Attending the Cannes International Festival of Creativity is an intense experience, even more so from behind the closed doors of the jury room, as I learned firsthand this year. With more than 600 Lions Health entries to judge for Pharma across dozens of categories, narrowing these down to the best of the best was in turns inspiring, eye-opening, envy-inducing and exhausting.
The Pharma jury’s focus on selecting the best work was not based just on rewarding amazing ideas, but also took into consideration the signal being sent to the industry—highlighting work we thought was possible, worthy of emulation and demonstrating life-changing creativity. Here are some takeaways for those looking to build winning submissions in 2018 (to see the work mentioned in each section, visit the Cannes Lions site and register for free.):
- It is all about the idea. A good idea can override executional limitations and/or imprecise results reporting. Campaigns with a single event, or just nine patients, that brought an idea to life sparked discussion among judges as animated as ideas that drove national dialogue or that had significantly bigger budgets to drive more robust execution. (Check out the Immunity Charm or Talking Hands Therapy).
- Make something. The best examples of this are outside of pharma, in the widely celebrated Meet Graham and Fearless Girl campaigns. Leading agencies at Cannes are approaching client problems with experiential solutions, paring smart communications with new product development, prototypes and application of technology. (See Northwell Health: The Fin).

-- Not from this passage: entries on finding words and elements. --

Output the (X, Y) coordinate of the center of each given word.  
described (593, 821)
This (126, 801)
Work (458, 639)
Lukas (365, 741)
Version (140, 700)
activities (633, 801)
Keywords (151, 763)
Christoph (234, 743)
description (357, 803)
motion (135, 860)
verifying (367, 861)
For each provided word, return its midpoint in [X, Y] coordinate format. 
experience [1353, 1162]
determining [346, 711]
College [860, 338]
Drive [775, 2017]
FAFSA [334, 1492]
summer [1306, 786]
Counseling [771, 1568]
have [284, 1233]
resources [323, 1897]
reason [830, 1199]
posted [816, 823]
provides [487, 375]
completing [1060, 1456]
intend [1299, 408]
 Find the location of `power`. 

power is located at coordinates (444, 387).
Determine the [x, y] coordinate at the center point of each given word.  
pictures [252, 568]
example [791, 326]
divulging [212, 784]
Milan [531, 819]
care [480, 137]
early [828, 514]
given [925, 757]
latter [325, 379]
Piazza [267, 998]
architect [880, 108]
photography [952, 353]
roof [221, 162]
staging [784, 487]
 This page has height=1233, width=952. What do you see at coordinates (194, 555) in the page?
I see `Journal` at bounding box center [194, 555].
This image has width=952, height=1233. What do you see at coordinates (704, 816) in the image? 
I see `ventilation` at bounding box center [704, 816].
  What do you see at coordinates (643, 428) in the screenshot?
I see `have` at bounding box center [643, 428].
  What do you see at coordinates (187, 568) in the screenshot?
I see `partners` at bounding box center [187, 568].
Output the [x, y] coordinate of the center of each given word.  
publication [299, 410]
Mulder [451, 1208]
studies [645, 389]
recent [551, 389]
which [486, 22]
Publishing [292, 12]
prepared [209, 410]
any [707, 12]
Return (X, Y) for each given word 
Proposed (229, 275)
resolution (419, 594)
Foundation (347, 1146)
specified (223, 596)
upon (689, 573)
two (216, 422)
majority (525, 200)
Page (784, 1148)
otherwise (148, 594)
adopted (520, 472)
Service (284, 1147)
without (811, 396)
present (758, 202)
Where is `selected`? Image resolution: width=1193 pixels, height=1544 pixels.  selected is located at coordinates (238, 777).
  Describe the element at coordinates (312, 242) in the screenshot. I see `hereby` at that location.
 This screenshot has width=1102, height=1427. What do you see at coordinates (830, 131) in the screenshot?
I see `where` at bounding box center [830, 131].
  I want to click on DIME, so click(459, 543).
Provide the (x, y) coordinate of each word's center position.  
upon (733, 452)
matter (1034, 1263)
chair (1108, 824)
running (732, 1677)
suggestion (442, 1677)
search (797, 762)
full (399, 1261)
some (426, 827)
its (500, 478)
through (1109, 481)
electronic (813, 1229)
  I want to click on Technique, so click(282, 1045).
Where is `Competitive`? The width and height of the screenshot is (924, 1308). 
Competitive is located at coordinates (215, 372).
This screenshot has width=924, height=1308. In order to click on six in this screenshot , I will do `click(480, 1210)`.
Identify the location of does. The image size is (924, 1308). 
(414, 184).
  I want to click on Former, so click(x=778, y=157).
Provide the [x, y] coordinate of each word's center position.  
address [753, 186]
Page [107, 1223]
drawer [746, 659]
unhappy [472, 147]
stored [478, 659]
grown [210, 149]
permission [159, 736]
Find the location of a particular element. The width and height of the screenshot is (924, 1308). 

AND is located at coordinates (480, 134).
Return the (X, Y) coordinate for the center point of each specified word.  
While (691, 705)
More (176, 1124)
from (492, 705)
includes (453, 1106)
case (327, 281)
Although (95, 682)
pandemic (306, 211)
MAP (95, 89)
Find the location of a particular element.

- Use technology appropriately. Don’t use technology like VR or 3D printing for technology’s sake, but to deliver more than communications to support a client’s objectives. (See VR Vaccine for smart use of VR and Northwell Health’s The Fin for a noteworthy 3D prototype).
- Deconstruct campaigns. While you can enter an entire campaign, sometimes a winning idea is clear from just one element, and sometimes a single execution deserves an award. Communications marketing campaigns go so much further than traditional PR—consider entering for categories like events/experiential, data visualization, online video, direct/promo and activation. (See Shire’s* eyelove or BI’s Split Second).
- Multiple entries can be smart. The “Pharma” and “Health and Wellness” juries are two separate groups—so those with campaigns that straddle both may consider dual submissions. It’s also fine to submit work for multiple awards within each category, though important to tailor each submission for the different categories you choose. (Multi-faceted campaigns like Shire’s eyelove and the Immunity Charm did this well).
- Get to the point. In campaign videos, the idea must be crystal clear and grab judges in the first 10 seconds. Keep in mind the volume of entries being evaluated and the speed at which the judges must make their assessments of 600 entries for Pharma, and a whopping 2500 for Health and Wellness. There is no time for a complicated situation analysis. Cultural relevance that is made clear is also rewarded by a global jury. (See Immunity Charm and Last Laugh).
The campaigns that “won metal” in the Pharma category did not always come from the pharmaceutical industry—a sore spot for many from industry who entered. In fact, of the 25 medals given, only three went to industry—to BI for its attention-getting “Split Second” video for sales reps, Merck for its beautifully produced and moving “Push” video for Merck for Mothers, and Roche for its whimsical and clever approach to clinical trial recruitment for the Aviation study. There has been conversation in the industry and with the Lions organizers about whether pharma can win, even in a competition seemingly designed with pharma’s unique constraints in mind.
Categories may well be refined next year to accommodate such feedback, but one thing won’t change: Cannes is all about creativity, and rewarding the ideas that break through in ways that are culturally relevant, inventive and original. As the pharma industry continues to push to provide service “beyond the pill,” there are lessons to be learned from unexpected places.
Kym White is global sector chair, Health.